In deciding not to read
The Purple Fan
I had, I was to discover, over-estimated my powers of resistance. Rodney Spelvin's novel turned out to be one of those things which it is impossible not to read. Within a week of its appearance it had begun to go through the country like Spanish influenza; and, much as I desired to avoid it, a perusal was forced on me by sheer weight of mass-thinking. Every paper that I picked up contained reviews of the book, references to it, letters from the clergy denouncing it; and when I read that three hundred and sixteen mothers had signed a petition to the authorities to have it suppressed, I was reluctantly compelled to spring the necessary cash and purchase a copy.

I had not expected to enjoy it, and I did not. Written in the neodecadent style, which is so popular nowadays, its preciosity offended me; and I particularly objected to its heroine, a young woman of a type which, if met in real life, only ingrained chivalry could have prevented a normal man from kicking extremely hard. Having skimmed through it, I gave my copy to the man who came to inspect the drains. If I had any feeling about the thing, it was a reflection that, if Rodney Spelvin had had to get a novel out of his system, this was just the sort of novel he was bound to write. I remember experiencing a thankfulness that he had gone so entirely out of Jane's life. How little I knew!

Jane, like every other woman in the village, had bought her copy of
The Purple Fan.
She read it surreptitiously, keeping it concealed, when not in use, beneath a cushion on the Chesterfield. It was not its general tone that caused her to do this, but rather the subconscious feeling that she, a good wife, ought not to be deriving quite so much enjoyment from the work of a man who had occupied for a time such a romantic place in her life.

For Jane, unlike myself, adored the book. Eulalie French, its heroine, whose appeal I had so missed, seemed to her the most fascinating creature she had ever encountered.

She had read the thing through six times when, going up to town one day to do some shopping, she ran into Rodney Spelvin. They found themselves standing side by side on the pavement, waiting for the traffic to pass.

“Rodney!” gasped Jane.

It was a difficult moment for Rodney Spelvin. Five years had passed since he had
last seen Jane, and in those five years so many delightful creatures had made a fuss of him that the memory of the girl to whom he had once been engaged for a few weeks had become a little blurred. In fact, not to put too fine a point on it, he had forgotten Jane altogether. The fact that she had addressed him by his first name seemed to argue that they must have met at some time somewhere; but, though he strained his brain, absolutely nothing stirred.

The situation was one that might have embarrassed another man, but Rodney Spelvin was a quick thinker. He saw at a glance that Jane was an extremely pretty girl, and it was his guiding rule in life never to let anything like that get past him. So he clasped her hand warmly, allowed an expression of amazed delight to sweep over his face, and gazed tensely into her eyes.

“You!” he murmured, playing it safe. “You, little one!”

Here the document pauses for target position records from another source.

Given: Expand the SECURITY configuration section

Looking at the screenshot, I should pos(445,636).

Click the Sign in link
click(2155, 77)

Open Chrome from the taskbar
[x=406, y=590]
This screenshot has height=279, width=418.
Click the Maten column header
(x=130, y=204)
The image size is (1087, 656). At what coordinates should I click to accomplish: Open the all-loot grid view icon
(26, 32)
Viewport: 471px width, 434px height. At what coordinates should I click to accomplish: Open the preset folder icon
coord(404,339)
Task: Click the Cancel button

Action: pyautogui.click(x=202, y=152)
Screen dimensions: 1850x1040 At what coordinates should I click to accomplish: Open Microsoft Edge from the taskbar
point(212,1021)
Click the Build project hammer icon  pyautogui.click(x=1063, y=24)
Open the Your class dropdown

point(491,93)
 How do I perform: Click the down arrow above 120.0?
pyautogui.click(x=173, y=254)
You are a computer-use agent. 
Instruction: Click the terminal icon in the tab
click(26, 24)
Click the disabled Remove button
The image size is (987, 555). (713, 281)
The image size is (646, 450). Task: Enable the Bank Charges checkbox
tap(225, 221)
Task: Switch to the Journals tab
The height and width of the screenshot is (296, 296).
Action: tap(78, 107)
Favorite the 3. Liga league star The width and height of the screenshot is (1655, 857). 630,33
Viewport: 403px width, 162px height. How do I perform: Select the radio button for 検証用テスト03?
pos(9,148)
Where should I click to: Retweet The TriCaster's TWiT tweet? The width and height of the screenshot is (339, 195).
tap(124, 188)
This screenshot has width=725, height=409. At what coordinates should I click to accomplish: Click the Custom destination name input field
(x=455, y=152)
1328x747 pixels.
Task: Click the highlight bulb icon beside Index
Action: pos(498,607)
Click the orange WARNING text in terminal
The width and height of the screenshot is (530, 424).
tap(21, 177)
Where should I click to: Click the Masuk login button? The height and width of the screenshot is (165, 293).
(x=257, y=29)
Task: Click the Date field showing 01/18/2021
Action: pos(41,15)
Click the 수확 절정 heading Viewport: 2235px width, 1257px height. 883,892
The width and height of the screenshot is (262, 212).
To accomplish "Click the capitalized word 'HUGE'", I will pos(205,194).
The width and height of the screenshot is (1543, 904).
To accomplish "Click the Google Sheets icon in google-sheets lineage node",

Jane stood five feet seven in her stockings and had a forearm like the village blacksmith's, but she liked being called “little one”.

“How strange that we should meet like this!” she said, blushing brightly.

“After all these years,” said Rodney Spelvin, taking a chance. It would be a nuisance if it turned out that they had met at a studio-party the day before yesterday, but something seemed to tell him that she dated back a goodish way. Besides, even if they had met the day before yesterday, he could get out of it by saying that the hours had seemed like years. For you cannot stymie these modern poets. The boys are there.

“More than five,” murmured Jane.

“Now where the deuce was I five years ago?” Rodney Spelvin asked himself.

Jane looked down at the pavement and shuffled her left shoe nervously.

“I got the violets, Rodney,” she said.

Rodney Spelvin was considerably fogged, but he came back strongly.